Ron Eland

Personal information
- Nationality: South African
- Born: 28 February 1923 Port Elizabeth, South Africa
- Died: 12 February 2003 (aged 79) Cape Town, South Africa

Sport
- Sport: Weightlifting

= Ron Eland =

South African weightlifter

William Ronald Eland (28 February 1923 - 12 February 2003) was a South African weightlifter. He competed in the men's lightweight event at the 1948 Summer Olympics, representing Great Britain.

== Life ==
Prior to weight-lifting Eland worked as a schoolteacher.

Ron Eland visited the Apollo School of Weightlifting, also known as Milo Academy. He was mentored by the founder of the academy, Milo Pillay, who was a famous South African weightlifter.
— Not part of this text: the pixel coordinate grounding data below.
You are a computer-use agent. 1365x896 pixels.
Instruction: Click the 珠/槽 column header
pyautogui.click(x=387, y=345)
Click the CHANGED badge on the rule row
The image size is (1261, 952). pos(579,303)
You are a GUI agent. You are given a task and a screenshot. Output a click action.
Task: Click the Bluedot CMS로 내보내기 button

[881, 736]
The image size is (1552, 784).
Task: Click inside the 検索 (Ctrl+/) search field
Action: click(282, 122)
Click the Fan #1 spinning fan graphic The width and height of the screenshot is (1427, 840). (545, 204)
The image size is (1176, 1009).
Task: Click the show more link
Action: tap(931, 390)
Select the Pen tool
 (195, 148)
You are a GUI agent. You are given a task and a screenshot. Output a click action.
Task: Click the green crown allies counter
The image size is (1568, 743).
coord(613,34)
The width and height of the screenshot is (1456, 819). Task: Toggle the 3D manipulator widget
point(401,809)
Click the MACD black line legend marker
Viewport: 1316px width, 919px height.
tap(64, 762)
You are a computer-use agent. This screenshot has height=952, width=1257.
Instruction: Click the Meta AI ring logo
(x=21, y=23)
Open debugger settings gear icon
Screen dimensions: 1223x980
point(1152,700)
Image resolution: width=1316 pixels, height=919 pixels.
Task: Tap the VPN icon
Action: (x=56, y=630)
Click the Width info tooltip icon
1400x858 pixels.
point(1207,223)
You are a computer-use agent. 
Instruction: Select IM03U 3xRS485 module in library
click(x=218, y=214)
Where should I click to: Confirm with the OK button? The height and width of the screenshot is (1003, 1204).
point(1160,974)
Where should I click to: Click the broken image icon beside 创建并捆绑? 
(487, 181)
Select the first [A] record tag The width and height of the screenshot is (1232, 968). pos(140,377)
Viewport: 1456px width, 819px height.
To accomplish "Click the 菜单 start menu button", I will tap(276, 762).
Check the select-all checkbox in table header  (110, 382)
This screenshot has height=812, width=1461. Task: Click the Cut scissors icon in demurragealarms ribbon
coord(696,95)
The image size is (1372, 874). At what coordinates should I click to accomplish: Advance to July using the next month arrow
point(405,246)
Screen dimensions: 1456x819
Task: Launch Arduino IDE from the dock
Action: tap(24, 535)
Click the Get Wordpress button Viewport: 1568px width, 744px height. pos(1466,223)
During the 1940s, two championships were annually held in South Africa with black only and white only divisions. As a black man, Eland could not participate in the white division, governed by the South African Amateur Weightlifting Association, only in the amateur championships of the Eastern Province Non-European Weightlifting Association.

In 1947, Pillay tried to send a selection of boxers, wrestlers, weightlifters and athletes to the Olympic Games in London, which included Eland. In 1948, Eland was denied a place as a weight-lifter in South Africa's team, despite lifting more than a white man picked for the team, because of the colour of his skin. Eland's athletic association contacted the British Amateur Weight-Lifting Association and asked if he could presented Britain. The British Association agreed and arranged a series of concerts and galas to fund Eland's seven-month trip to Britain.

In May 1948, Eland won the British lightweight championship with a lift of 672 pounds. In June 1948, with the support of Tromp van Diggelen, the founder of the British Amateur Weight-Lifting Association, Eland become the first South African to represent Britain in weightlifting at the 1948 Olympic Games. Partway through the games, Eland contracted appendicitis and as a result he was unable to complete his lifts.

Eland briefly coached Precious McKenzie who also competed for Great Britain.

In 1976, after emigrating to North America, Eland served as the technical coach for the Canadian weightlifting team at the 1976 Summer Olympics and the 1978 Commonwealth Games.

In 2007, Eland was posthumously inducted into the South African Sports Hall of Fame.

== Death ==
William Ron Eland died on February 12, 2003, while on a visit in Cape Town, South Africa.